Sur la durée proposée de 99 ans cela fait un manque à gagner de près de 2 milliards d’euros pour la Ville et les contribuables parisiens !
On comprend bien pourquoi les responsables de la FFT parlent d’offre inespérée puisque les investissements envisagés seront remboursés 8 fois. Les spéculateurs doivent se dire que c’est une des meilleures rentabilités qu’ils puissent trouver.

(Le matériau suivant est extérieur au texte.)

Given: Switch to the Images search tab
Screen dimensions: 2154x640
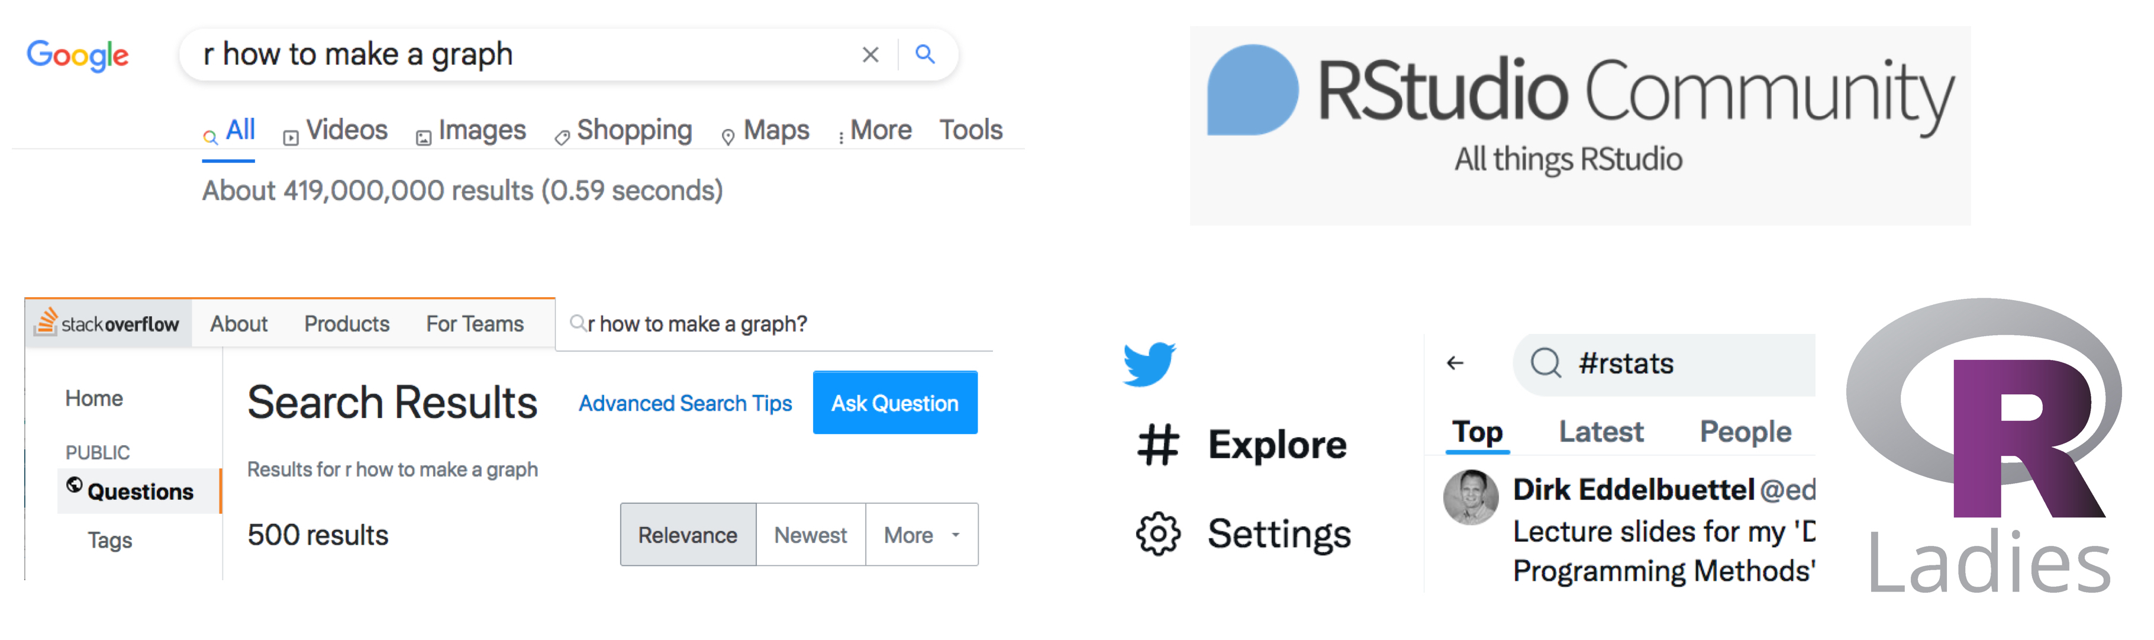Looking at the screenshot, I should [472, 131].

Offre d’autant plus inespérée qu’en décembre 2008, à l’initiative de l’exécutif, le Conseil de Paris a voté un vœu précisant :
Depuis 2001, à chaque échéance d’une concession, la ville a saisi cette opportunité pour relever sensiblement le niveau des redevances versées par les concessionnaires ; il en sera de même pour Roland Garros, soit au terme de la convention en cours, soit préalablement si la FFT devait solliciter un avenant. Le rapport de l’Inspection Générale a d’ailleurs été commandé par le Maire dans la perspective d’une éventuelle renégociation au cours des prochaines années.
Faut-il rappeler également comme le fait le rapport de l’IG que la transparence de la FFT n’est pas son point fort :
Je cite
Une plus grande transparence en ce domaine s’impose. Ainsi, malgré les demandes des rapporteurs et la note du directeur de cabinet du Maire de Paris, il n’a pas été possible d’obtenir de la F.F.T. les conventions passées avec les sponsors, partenaires et mécènes.
Il va de soi que ce cadeau soulève une question juridique
Je cite encore le rapport de l’IG :
Il est important de rappeler que l’article L. 2125-3 du Code général de la propriété des collectivités publiques énonce que « la redevance due pour l’occupation ou l’utilisation du domaine public tient compte des avantages de toute nature procurés au titulaire de l’autorisation.
Par ailleurs je voudrais rappeler qu’à l’initiative de Jacques Bravo et Jean-François Legaret le Conseil de Paris a voté à l’unanimité, en juin 2004, un vœu demandant qu’aucune concession n’ait une durée supérieure à 25 ans.
En conclusion
- Ce projet est contraire aux intérêts économiques et financiers de Paris.
- Ce projet est contraire à la législation et aux décisions du Conseil de Paris.
- Ce projet est contraire aux intérêts écologiques et culturels de Paris.
- Ce projet est contraire aux intérêts collectifs du Grand Paris.
Il est donc nécessaire de l’abandonner et d’y substituer un autre projet, solidaire de la métropole.
Un grand bravo à M. Contassot pour son courage et sa rigueur.
Un recours serait-il possible ?
Sait-on comment se positionnent les champions (et ex) de tennis français (et autres, si cela les intéresse…) ?
La quasi totalité des grands joueurs et des grandes joueuses (à l’exception de Yannick Noah, et on peut comprendre pourquoi) s’est prononcée pour le départ de Roland Garros du site historique, estimant que l’extension prévue sur les serres d’Auteuil resterait insuffisante.